With so many different external render engines and many new arising, it can be confusing as to which you should use. Testing each individual engine can be time consuming and sometimes confusing for the less experienced so blender-artist

JoseConseco has created a short but comprehensive comparison between the a few engines; Cycles, Mitsuba, Nox and Yafray.




  1. I remember when i wrote my multi render engine comparison.
    This is short but good comparison. Nice to see that we have so many free or open source choices now.

  2. It would be nice to have a more comprehensive list. I understand that's kind of a lot to ask for but I remember not too long ago when I learned there were even different render engines. It also seems like different engines are good for different purposes. I've been playing around with LuxRender because of Blender Cookie tutorials and I *love* the quality of renders I can get from it. On my POS machine though, it takes forever to use. I wouldn't want to use it for animations, I'd be more likely to stick with the default Blender Render because it's a lot faster.

    That's the sort of information a newbie like myself could use. People on the forums start talking about plugins, API and a lot of other language I'm getting used to and it gets confusing pretty fast. Which, I don't fault them for! A big chunk of the forums is to be able to discuss these sorts of things in detail and it IS good for newbies to be exposed to the jargon. Mostly, it would be nice to have a break down for the beginner and if anyone would be so inclined to put together something I'd love you forever.

  3. Alexis,

    I to am saddled with an old pc - I have been experimenting with Amazon EC2. It doesn't seem to be worth while using it by simply adding it as a network renderer because of the file transfer time, and running the gui from the cloud using ssh -X is worse, there is the possibility of rendering it on your pos until you get to the point that you think everything is going the way you want, then saving the flm and uploading to the cloud, then run lux from the colsole and...wala - you now have 8 cores crunching the render for a relatively low price - something like 7.5 cents an hour. Really not that bad.

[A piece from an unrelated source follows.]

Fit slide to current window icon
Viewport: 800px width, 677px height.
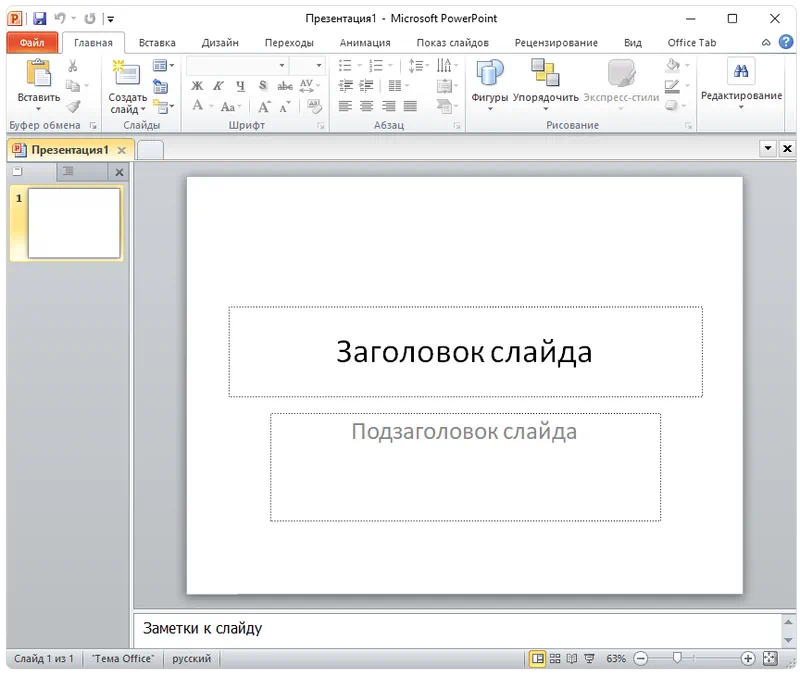coord(770,659)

    The trick is to be able to script the whole process from starting the instance, uploading the file, start and stop rendering (adding halt time to the .lxs file, transfer the image and stop the instance.

    I have only done preliminary testing with the scripting portion, but it is very doable using the Amazon EC2 API Tools, and sc3md from

    I have the benefit of using a linux pc, as well as a linux server in the cloud - windows server time cost more.

  4. Which CPU did you use? Is it really a AMD 3core?
    Please test it with some kind of "normal" CPU like a Intel QuadCore!
    So anybody could compare it.
    I think nobody has a AMD 3core!

  5. I couldn't deal with the speed of LuxRender, so I moved up to Thea Render.
    It is fast, and it gives you both biased, and unbiased rendering engines.
    The biased is very good for animations, and it is fast... Relatively speaking.